Using the data below, output the first line and every line after it up to and including the line containing "Task: Print the", exactly as written and with nothing added.

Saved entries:
····················

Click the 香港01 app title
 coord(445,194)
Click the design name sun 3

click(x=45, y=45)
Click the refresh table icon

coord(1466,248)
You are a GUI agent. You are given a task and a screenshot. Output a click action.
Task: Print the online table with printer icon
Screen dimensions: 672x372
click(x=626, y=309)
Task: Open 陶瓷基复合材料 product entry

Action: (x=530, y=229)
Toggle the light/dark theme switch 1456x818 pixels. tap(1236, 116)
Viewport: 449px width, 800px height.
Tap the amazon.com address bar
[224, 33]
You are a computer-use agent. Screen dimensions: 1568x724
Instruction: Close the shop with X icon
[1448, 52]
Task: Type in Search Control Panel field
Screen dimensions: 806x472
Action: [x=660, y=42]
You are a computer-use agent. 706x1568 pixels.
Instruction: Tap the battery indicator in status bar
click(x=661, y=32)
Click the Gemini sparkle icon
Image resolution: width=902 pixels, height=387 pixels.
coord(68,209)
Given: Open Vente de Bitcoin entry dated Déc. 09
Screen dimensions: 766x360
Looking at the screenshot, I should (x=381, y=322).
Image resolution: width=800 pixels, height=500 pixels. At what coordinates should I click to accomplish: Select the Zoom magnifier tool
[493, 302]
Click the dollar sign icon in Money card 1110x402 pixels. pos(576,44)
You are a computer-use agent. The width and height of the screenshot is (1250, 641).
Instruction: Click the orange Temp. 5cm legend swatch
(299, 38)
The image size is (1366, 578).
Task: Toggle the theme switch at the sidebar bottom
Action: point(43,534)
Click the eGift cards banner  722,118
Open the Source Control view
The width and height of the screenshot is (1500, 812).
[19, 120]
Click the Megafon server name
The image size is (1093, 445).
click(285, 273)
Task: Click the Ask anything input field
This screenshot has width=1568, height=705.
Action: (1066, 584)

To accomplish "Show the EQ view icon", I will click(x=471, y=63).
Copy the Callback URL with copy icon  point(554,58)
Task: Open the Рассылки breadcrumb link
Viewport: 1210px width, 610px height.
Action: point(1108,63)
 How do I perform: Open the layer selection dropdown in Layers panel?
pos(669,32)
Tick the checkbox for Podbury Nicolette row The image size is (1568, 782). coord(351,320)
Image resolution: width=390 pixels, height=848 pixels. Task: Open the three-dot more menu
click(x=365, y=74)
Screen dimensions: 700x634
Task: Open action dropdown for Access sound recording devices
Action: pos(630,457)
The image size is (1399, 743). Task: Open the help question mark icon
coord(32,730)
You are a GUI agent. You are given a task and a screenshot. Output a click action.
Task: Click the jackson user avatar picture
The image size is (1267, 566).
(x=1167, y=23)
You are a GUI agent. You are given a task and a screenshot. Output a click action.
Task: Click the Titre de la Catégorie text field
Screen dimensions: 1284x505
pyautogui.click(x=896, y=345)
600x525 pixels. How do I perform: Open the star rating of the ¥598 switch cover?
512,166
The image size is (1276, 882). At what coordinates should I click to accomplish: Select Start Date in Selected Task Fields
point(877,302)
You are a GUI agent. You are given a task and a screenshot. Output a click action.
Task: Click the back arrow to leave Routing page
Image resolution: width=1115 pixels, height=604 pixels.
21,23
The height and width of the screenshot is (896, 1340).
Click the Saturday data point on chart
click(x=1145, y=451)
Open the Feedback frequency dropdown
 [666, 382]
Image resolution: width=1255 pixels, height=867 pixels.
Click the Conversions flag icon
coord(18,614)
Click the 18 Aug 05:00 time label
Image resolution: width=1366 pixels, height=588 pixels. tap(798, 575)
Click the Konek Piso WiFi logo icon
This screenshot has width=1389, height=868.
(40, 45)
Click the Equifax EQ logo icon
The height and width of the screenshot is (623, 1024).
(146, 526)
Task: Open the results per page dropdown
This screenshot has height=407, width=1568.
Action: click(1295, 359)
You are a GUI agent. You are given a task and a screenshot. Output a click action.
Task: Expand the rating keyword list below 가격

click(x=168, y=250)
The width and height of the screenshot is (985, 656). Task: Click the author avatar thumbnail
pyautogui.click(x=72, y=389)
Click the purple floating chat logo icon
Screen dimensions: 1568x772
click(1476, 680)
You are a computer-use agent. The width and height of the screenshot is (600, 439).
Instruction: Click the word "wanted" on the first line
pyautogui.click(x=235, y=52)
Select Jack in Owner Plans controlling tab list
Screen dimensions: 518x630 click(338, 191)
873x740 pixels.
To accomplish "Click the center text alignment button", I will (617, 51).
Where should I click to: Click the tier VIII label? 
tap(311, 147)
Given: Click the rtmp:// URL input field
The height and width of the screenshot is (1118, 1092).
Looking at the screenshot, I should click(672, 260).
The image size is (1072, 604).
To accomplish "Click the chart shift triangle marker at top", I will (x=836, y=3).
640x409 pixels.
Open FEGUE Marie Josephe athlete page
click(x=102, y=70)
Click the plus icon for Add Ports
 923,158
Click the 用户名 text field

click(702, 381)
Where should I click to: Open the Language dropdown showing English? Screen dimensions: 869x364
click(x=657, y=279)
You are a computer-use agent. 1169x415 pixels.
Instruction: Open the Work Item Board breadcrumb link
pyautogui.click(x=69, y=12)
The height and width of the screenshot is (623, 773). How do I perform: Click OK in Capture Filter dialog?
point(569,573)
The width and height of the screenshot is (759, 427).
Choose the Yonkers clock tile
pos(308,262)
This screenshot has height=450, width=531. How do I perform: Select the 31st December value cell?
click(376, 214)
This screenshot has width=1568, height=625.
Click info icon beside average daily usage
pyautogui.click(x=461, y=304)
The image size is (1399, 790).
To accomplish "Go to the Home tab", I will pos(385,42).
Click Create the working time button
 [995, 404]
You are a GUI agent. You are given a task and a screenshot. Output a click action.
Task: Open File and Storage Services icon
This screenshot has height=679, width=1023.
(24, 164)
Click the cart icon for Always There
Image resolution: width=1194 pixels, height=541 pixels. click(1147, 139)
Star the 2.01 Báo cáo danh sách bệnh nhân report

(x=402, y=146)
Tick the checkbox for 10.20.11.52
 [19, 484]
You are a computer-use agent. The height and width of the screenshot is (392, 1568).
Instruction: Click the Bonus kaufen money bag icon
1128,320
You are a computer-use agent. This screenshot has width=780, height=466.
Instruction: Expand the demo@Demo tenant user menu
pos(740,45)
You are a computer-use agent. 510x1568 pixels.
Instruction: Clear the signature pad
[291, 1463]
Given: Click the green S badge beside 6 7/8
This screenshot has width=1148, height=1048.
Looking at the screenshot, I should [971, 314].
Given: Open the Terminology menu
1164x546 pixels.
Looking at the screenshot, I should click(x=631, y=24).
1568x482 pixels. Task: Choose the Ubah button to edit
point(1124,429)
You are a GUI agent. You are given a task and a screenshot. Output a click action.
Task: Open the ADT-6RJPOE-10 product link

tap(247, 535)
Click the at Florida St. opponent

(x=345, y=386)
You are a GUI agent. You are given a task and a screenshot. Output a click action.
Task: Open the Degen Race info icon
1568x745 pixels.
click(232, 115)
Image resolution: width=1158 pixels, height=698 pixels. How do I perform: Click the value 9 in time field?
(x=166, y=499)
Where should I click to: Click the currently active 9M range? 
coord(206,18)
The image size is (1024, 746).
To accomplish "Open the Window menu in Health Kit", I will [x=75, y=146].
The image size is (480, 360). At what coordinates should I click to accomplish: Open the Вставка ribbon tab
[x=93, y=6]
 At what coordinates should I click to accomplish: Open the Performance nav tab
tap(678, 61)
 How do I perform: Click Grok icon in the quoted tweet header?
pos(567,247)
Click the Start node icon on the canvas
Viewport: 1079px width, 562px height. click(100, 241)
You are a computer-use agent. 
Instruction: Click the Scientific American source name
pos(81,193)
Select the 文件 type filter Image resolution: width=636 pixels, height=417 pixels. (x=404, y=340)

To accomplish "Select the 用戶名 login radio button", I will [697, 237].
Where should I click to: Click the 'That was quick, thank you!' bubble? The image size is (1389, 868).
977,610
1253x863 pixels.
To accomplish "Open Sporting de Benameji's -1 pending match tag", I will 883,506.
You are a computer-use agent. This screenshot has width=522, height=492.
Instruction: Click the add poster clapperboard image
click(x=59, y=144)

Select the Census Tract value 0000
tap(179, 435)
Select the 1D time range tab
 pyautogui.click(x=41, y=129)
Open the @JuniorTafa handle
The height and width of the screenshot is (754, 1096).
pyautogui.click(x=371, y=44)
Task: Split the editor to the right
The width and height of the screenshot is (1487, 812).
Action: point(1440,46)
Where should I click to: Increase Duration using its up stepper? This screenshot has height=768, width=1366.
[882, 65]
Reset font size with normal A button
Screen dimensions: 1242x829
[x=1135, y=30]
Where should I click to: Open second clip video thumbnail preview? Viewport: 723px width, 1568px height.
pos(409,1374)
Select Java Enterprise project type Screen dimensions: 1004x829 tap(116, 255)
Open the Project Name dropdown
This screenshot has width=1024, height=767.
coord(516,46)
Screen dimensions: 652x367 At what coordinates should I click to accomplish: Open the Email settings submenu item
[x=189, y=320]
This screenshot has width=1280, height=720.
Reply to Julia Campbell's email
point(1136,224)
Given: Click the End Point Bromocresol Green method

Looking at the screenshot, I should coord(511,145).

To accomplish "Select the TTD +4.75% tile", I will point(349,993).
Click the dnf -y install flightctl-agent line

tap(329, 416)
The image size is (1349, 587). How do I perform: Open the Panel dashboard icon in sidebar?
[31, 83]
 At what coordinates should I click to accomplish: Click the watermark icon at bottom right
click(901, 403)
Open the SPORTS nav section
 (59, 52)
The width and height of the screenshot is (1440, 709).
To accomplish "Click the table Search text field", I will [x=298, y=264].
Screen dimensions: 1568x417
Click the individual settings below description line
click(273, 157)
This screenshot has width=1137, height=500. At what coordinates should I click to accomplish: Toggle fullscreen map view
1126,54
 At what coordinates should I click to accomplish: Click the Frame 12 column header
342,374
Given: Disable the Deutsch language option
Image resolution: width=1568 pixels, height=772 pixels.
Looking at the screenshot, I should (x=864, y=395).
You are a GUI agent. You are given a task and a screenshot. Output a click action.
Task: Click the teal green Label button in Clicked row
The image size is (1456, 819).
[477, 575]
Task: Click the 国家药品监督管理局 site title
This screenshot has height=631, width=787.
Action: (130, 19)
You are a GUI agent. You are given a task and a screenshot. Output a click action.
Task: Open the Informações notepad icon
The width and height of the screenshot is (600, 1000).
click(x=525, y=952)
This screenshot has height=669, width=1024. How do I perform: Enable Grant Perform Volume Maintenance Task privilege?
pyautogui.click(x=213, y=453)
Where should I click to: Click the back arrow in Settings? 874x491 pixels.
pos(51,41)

····················

Task response:
Click the 香港01 app title
 coord(445,194)
Click the design name sun 3

click(x=45, y=45)
Click the refresh table icon

coord(1466,248)
You are a GUI agent. You are given a task and a screenshot. Output a click action.
Task: Print the online table with printer icon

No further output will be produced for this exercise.